Re: Moving File API: Directories and System API to Note track?

On Wed, Sep 19, 2012 at 11:50 PM, James Graham <jgraham@opera.com> wrote:
> On Wed, 19 Sep 2012, Adam Barth wrote:
>> On Wed, Sep 19, 2012 at 1:46 PM, James Graham <jgraham@opera.com> wrote:
>>> On Wed, 19 Sep 2012, Edward O'Connor wrote:
>>>> Olli wrote:
>>>>> I think we should discuss about moving File API: Directories and
>>>>> System API from Recommendation track to Note.
>>>>
>>>> Sounds good to me.
>>>
>>> Indeed. We are not enthusiastic about implementing an API that has to
>>> traverse directory trees as this has significant technical challenges, or
>>> may expose user's path names, as this has security implications. Also
>>> AIUI this API is not a good fit for all platforms.
>>
>> There's nothing in the spec that exposes user paths.  That's just FUD.
>
> I was thinking specifically of the combination of this and Drag and Drop and
> this API. I assumed that at some level one would end up with a bunch on
> Entry objects which seem to expose a path. It then seems that then a user
> who is tricked into dragging their root drive onto a webapp would expose all
> their paths.
>
> It is quite possible that this is a horrible misunderstanding of the spec,
> and if so I apologise.
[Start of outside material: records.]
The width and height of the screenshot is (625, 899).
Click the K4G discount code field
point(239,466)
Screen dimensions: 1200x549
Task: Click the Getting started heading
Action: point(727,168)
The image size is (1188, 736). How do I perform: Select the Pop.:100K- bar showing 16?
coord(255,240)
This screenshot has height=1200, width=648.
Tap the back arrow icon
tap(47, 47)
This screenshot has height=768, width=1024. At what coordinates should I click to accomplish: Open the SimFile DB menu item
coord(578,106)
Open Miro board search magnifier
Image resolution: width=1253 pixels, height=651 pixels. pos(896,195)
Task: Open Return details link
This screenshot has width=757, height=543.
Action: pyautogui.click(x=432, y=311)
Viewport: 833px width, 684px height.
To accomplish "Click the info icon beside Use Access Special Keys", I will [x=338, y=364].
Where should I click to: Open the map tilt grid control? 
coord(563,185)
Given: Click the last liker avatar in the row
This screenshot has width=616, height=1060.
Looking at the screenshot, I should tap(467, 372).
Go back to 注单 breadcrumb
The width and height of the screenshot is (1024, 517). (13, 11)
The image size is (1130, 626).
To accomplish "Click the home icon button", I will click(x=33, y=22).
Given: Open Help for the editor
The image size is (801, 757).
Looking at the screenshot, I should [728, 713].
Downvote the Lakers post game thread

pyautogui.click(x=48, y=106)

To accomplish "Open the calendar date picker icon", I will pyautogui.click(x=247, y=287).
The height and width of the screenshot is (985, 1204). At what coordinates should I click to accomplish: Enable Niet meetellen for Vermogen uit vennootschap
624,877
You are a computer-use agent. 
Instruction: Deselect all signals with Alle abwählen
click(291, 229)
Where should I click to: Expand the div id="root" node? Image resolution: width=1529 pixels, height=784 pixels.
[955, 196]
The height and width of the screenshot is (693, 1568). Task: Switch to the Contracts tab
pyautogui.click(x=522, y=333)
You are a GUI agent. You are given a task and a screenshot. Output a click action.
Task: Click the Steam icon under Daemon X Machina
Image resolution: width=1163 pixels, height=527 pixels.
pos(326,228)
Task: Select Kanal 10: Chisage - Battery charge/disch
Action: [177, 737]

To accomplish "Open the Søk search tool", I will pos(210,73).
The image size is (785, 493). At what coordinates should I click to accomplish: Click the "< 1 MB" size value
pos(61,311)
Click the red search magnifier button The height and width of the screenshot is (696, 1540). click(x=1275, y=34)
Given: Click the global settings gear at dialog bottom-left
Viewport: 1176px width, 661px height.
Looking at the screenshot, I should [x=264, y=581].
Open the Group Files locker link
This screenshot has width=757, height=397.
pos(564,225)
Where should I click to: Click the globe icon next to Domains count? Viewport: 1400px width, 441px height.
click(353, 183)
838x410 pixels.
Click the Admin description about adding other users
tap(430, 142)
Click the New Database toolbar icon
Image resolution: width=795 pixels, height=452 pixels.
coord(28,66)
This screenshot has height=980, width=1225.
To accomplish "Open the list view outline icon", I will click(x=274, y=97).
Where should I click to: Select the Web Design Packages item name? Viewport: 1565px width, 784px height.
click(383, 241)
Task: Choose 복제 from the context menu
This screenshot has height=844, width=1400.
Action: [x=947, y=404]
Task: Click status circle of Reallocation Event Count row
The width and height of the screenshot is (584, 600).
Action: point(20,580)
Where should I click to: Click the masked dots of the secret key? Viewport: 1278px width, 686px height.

Nevertheless I think it's poor form to immediately
> characterise an error as a deliberate attempt to spread lies.

It just has nothing to do with the spec.  It's like complaining that
DOMString might leak user paths because if you use a DOMString with
drag and drop, you might leak user paths.

Adam

Received on Thursday, 20 September 2012 15:55:26 UTC